Have a question about this project? Sign up for a free GitHub account to open an issue and contact its maintainers and the community.

By clicking “Sign up for GitHub”, you agree to our terms of service and privacy statement. We’ll occasionally send you account related emails.

Already on GitHub? Sign in to your account

ERROR: 'utf-8' codec can't decode byte 0x85 in position 0: invalid start byte #336

Closed
anthony-tuininga opened this issue May 17, 2024 Discussed in #335 · 18 comments
Closed
Assignees
Labels
bug Something isn't working patch available

Comments

@anthony-tuininga
Copy link
Member

Discussed in #335

Originally posted by bnvader May 16, 2024
I am trying to use python oracledb to connect to Oracle Database that has encoding - ISO-8859-1.
I have a custom database type of type DB Table.
When I use thick client mode, I am able to directly use the DBObject.Attribute_Name to retrieve the attribute values from a row.
However this same step fails if I do not use thick mode.

I would like to have this working in thin mode as I want to eventually use this from a simple AWS Lambda function.

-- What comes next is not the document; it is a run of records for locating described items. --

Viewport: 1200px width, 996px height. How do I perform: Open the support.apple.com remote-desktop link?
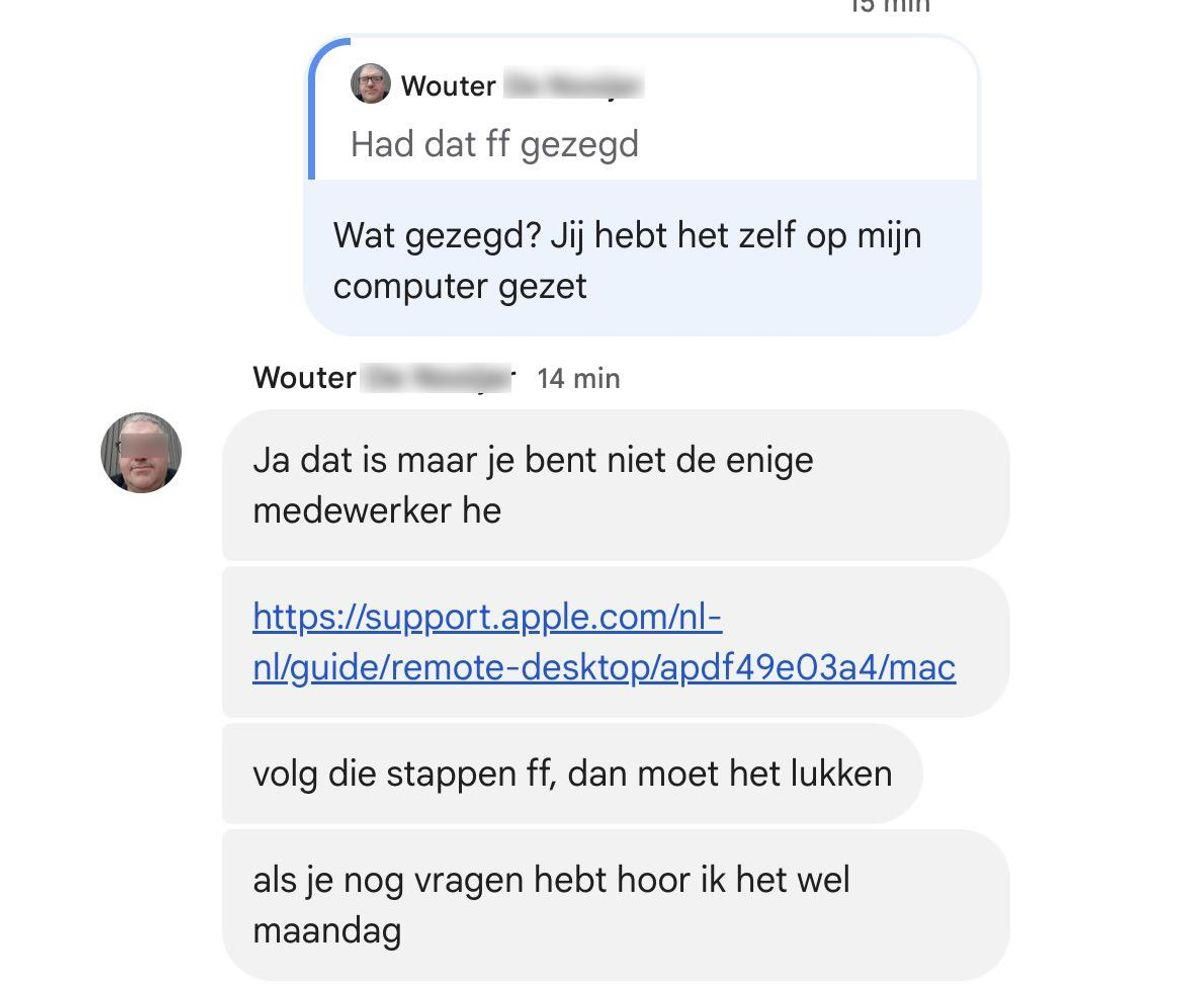tap(604, 642)
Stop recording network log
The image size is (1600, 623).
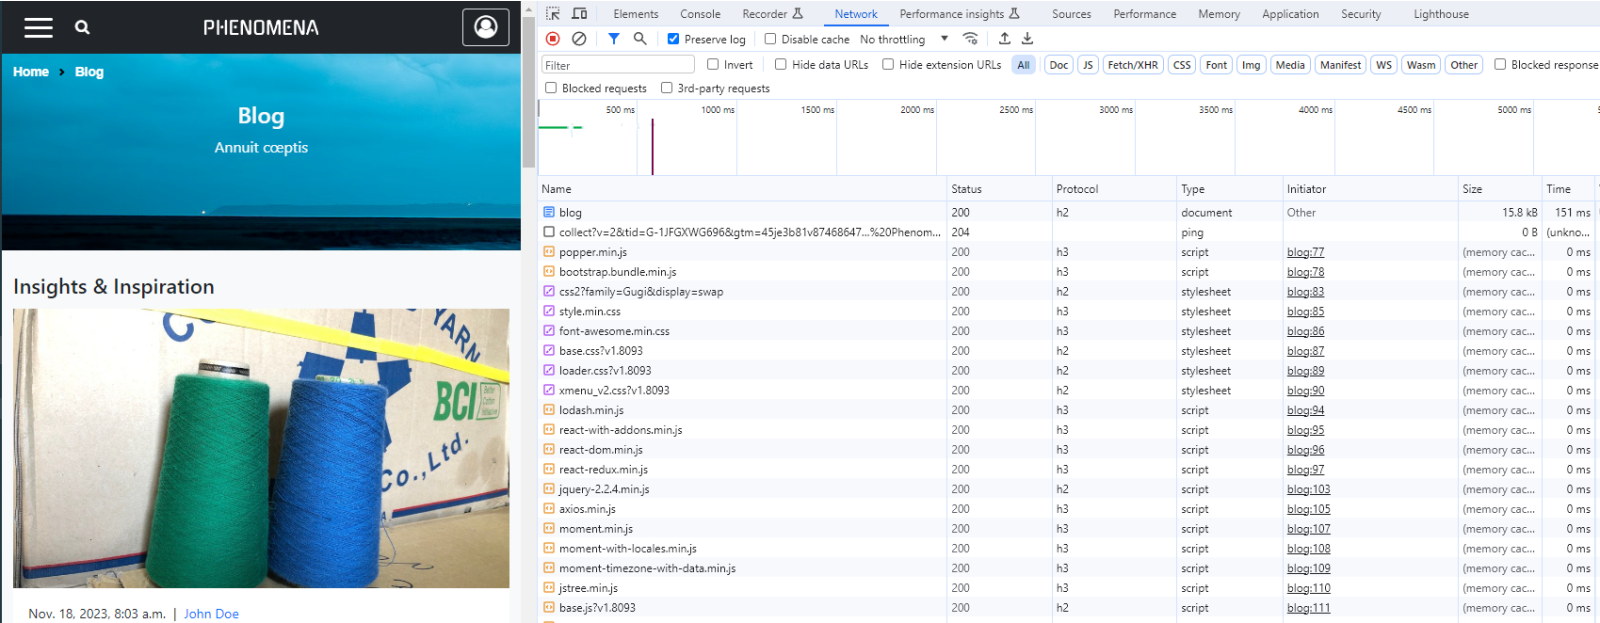coord(553,39)
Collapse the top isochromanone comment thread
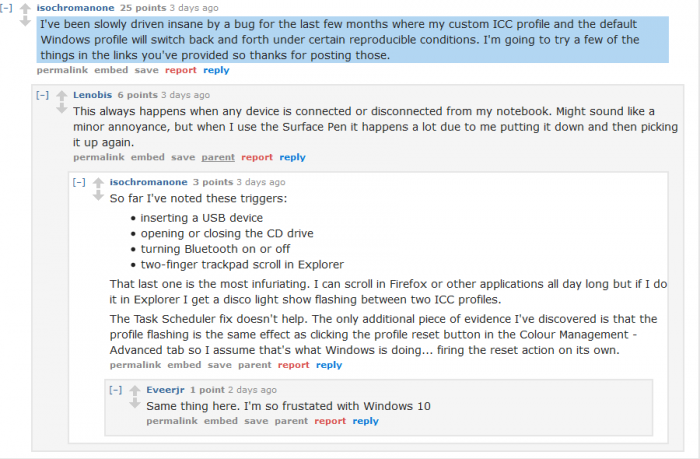The width and height of the screenshot is (700, 459). pos(8,7)
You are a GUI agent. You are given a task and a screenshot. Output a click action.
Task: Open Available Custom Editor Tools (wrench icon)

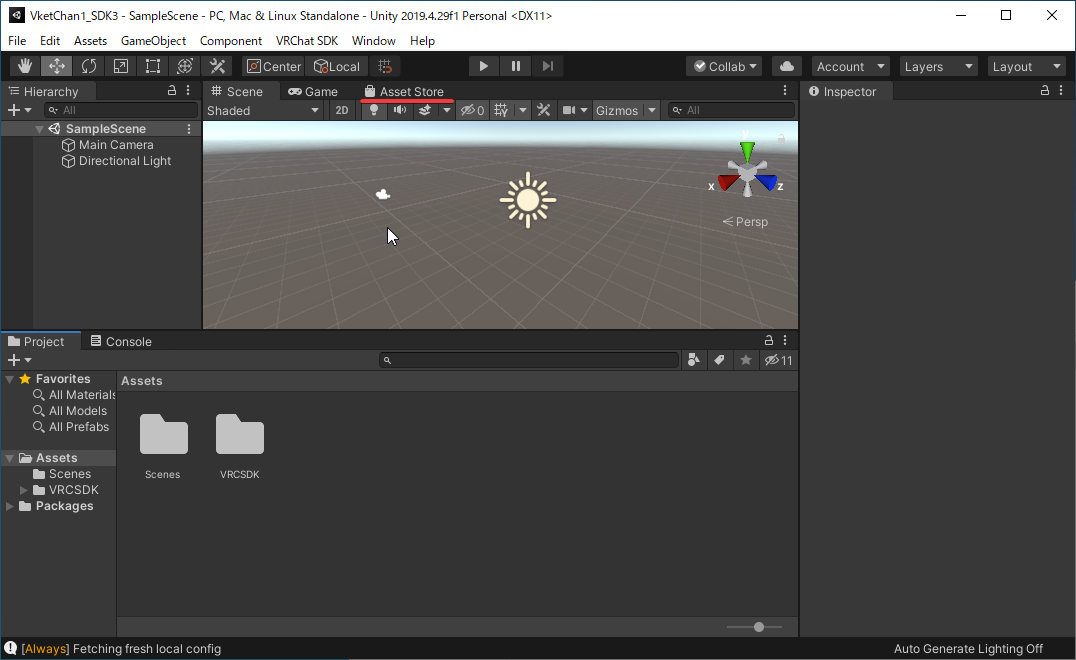[216, 65]
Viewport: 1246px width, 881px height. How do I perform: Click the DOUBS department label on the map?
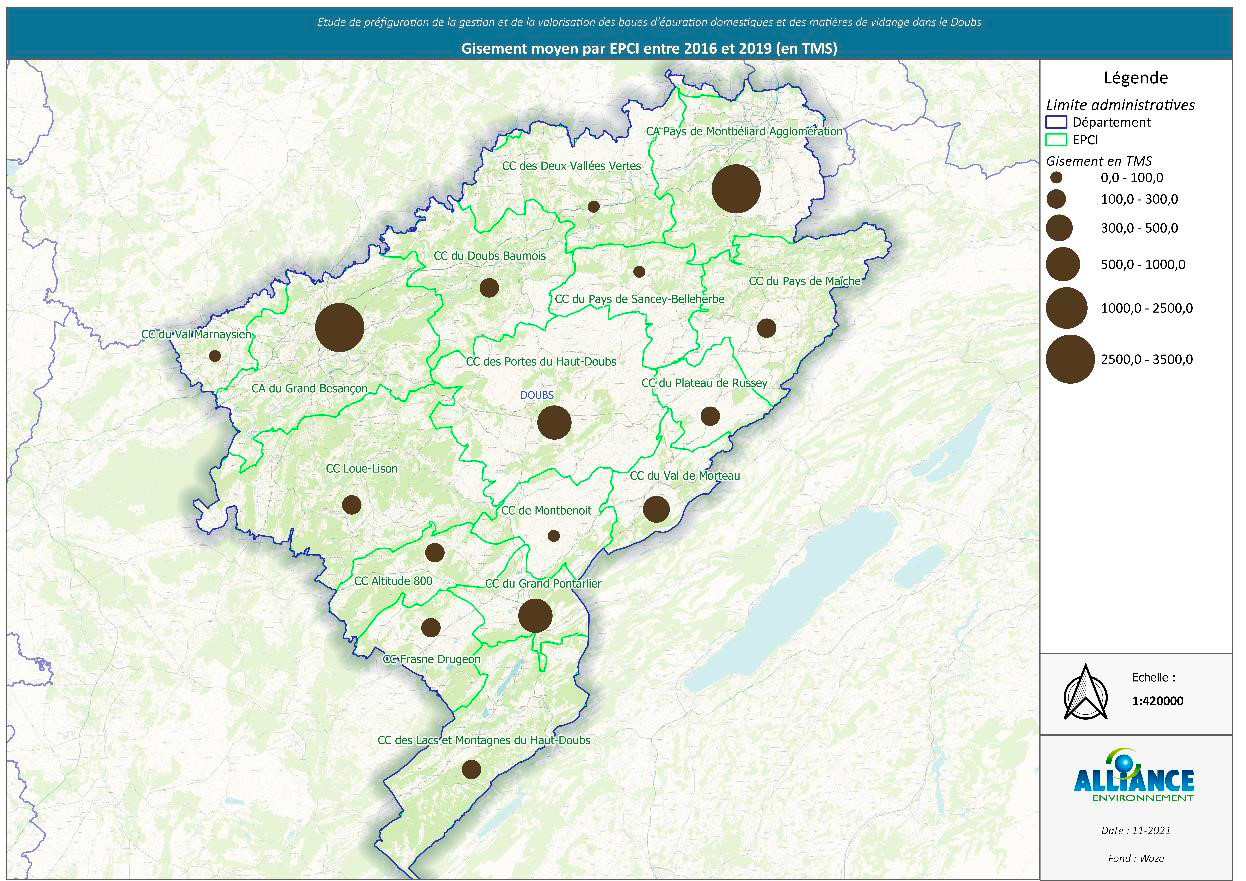[x=536, y=396]
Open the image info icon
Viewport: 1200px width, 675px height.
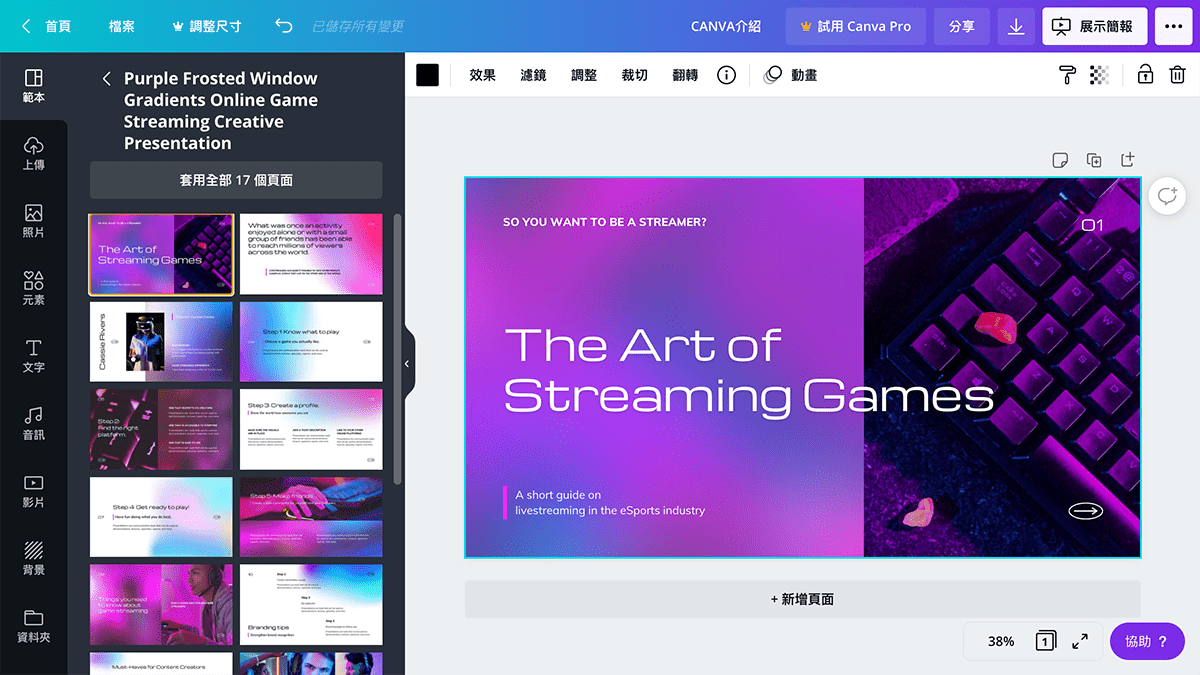point(727,75)
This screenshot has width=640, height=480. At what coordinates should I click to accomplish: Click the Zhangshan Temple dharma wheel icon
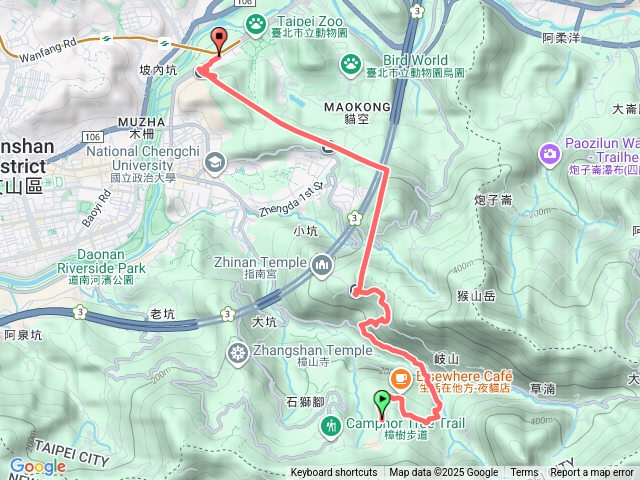[238, 353]
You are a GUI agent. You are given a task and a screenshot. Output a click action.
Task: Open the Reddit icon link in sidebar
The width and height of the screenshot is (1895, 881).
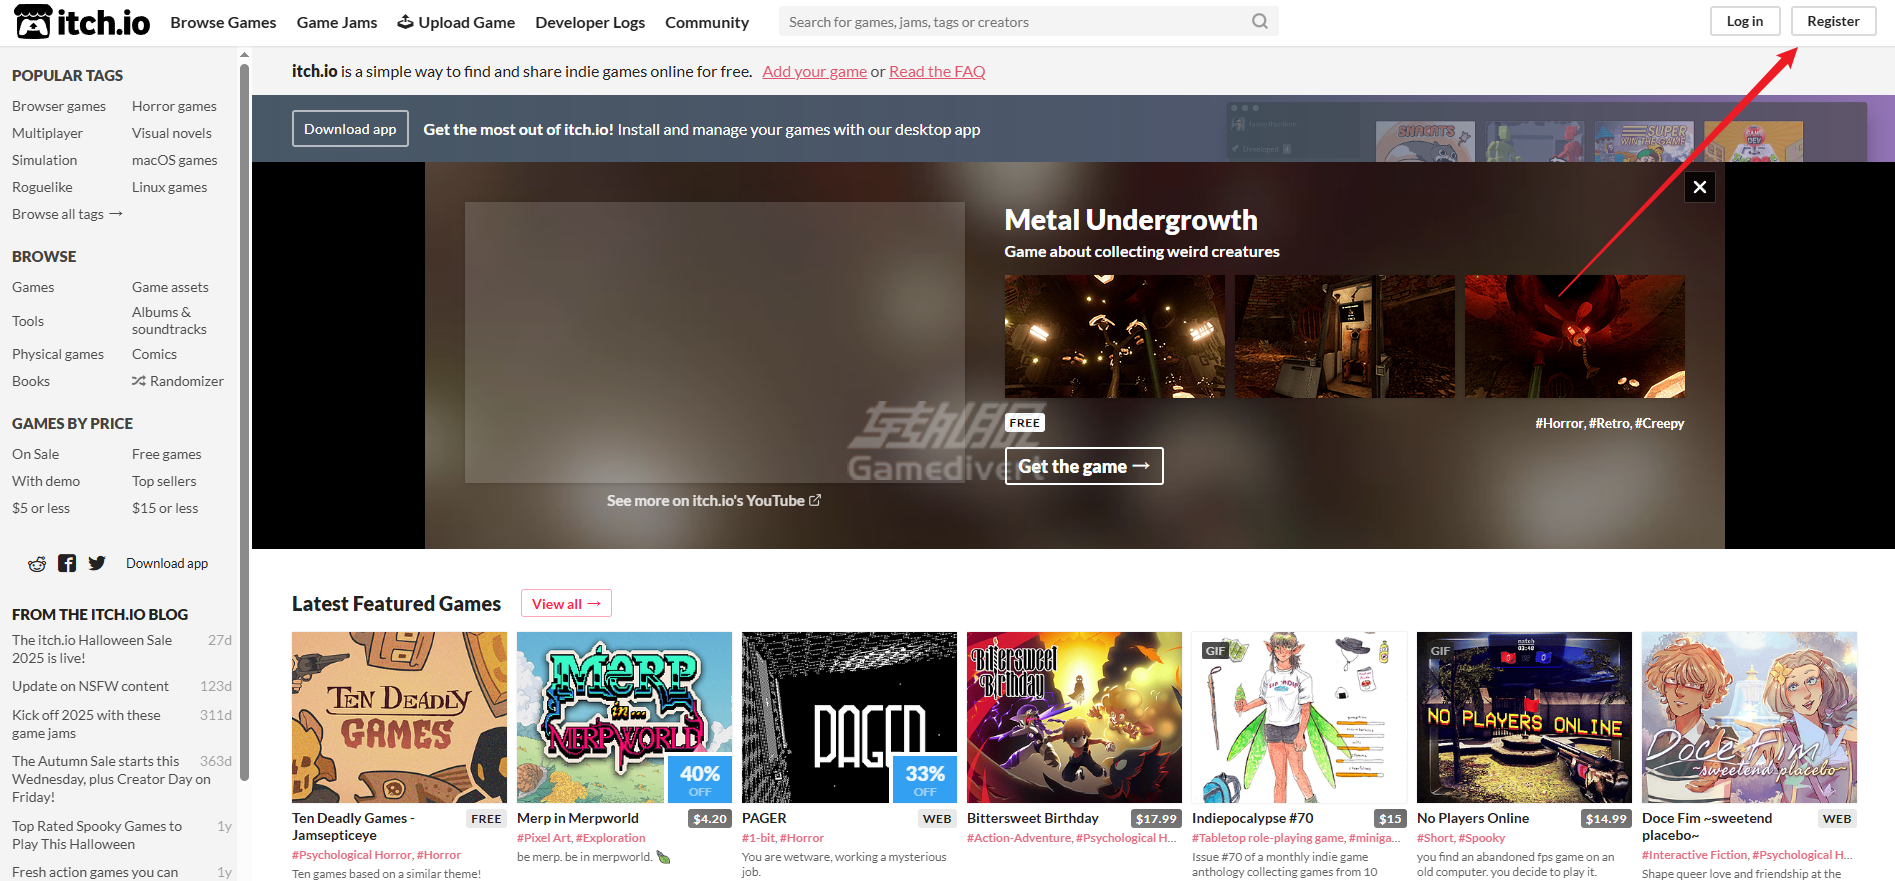[37, 564]
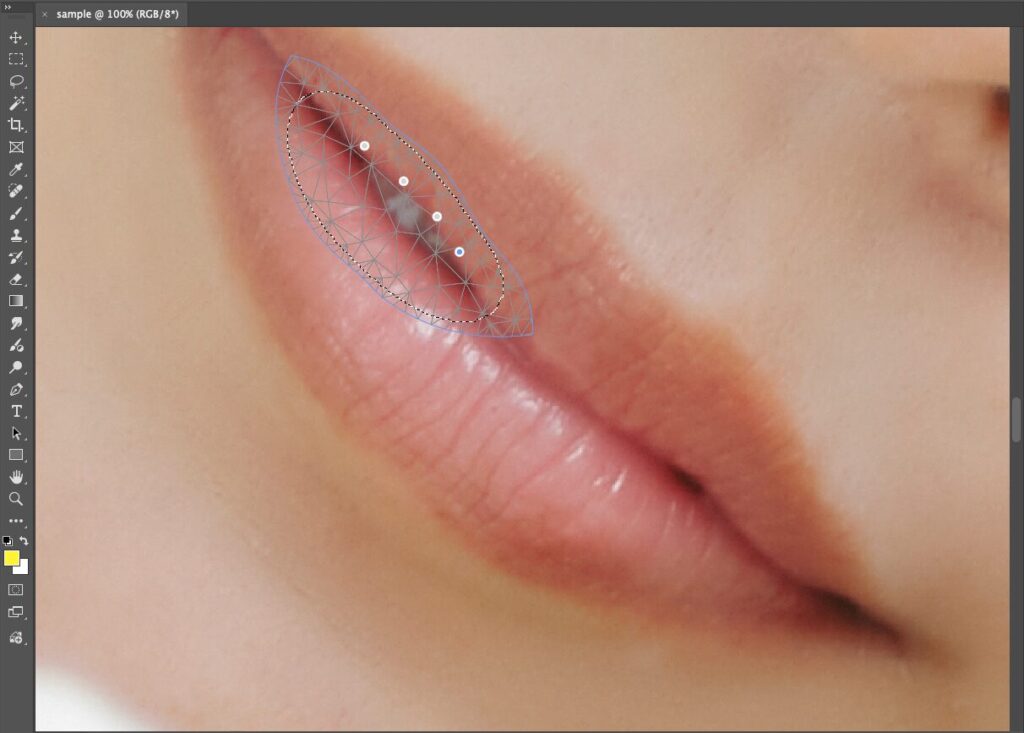This screenshot has height=733, width=1024.
Task: Reset to default black and white colors
Action: tap(8, 541)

Has anyone been able to use thin mode to successfully decode non utf-8 encoded Oracle DB?
If so what is the secret?

@anthony-tuininga anthony-tuininga added the bug Something isn't working label May 17, 2024
@anthony-tuininga anthony-tuininga self-assigned this May 17, 2024
@anthony-tuininga
Copy link
Member Author

I am able to confirm that the issue is due to the presence of an xmltype attribute within a database object and will see what is needed to address this issue.

@anthony-tuininga
Copy link
Member Author

Good news! I was able to correct the issue. If you are able to build from source you can verify that it works for you, too.

@bnvader
Copy link

bnvader commented May 18, 2024

Great. I have not been building or installing from source. I am using Anaconda/Spyder IDE for this development and not sure how to build from source using that. But let me check.

@bnvader
Copy link

bnvader commented May 18, 2024

I was able to build from source and tried to replace the oracledb folder content with the new local oracledb folder content but must be missing something. Sorry, I'm new to python and may not fully understand the module loading part here.

It fails with error -
File ~\Documents\software\python\batch_extracts\scripts./txgov_batch_audit_db.py:12
import oracledb
File ~\AppData\Local\anaconda3\Lib\site-packages\oracledb_init_.py:43
from . import base_impl, thick_impl, thin_impl
File ~\AppData\Local\anaconda3\Lib\site-packages\oracledb\base_impl.py:9
bootstrap()
File ~\AppData\Local\anaconda3\Lib\site-packages\oracledb\base_impl.py:7 in bootstrap
mod = importlib.util.module_from_spec(spec)
ImportError: DLL load failed while importing base_impl: The specified module could not be found.

@anthony-tuininga
Copy link
Member Author

I don't know what games Anaconda plays with modules. In a regular installation, however, there should not be a base_impl.py but only a base_impl.pyd! It might be better to rename the original directory and copy the new content from the build directory to the same named directory. It is possible that not all of the files were replaced and are wreaking havoc! Another option that I use is to simply set the environment variable PYTHONPATH to point to the build directory. You can also run python setup.py build install and that should also work.

@bnvader
Copy link

bnvader commented May 18, 2024

I did just copy the oracledb folder in its entirety to the location where anaconda keeps the sitepackages. But it is failing to load.
I guess I will just wait for this to be available where I can install it using pip install from anaconda as before.

@anthony-tuininga
Copy link
Member Author

It might be easier for you to do this, then, in the source directory:

python -m build

This will create a wheel in the dist subdirectory. You can then install that wheel in the same way you install other wheels.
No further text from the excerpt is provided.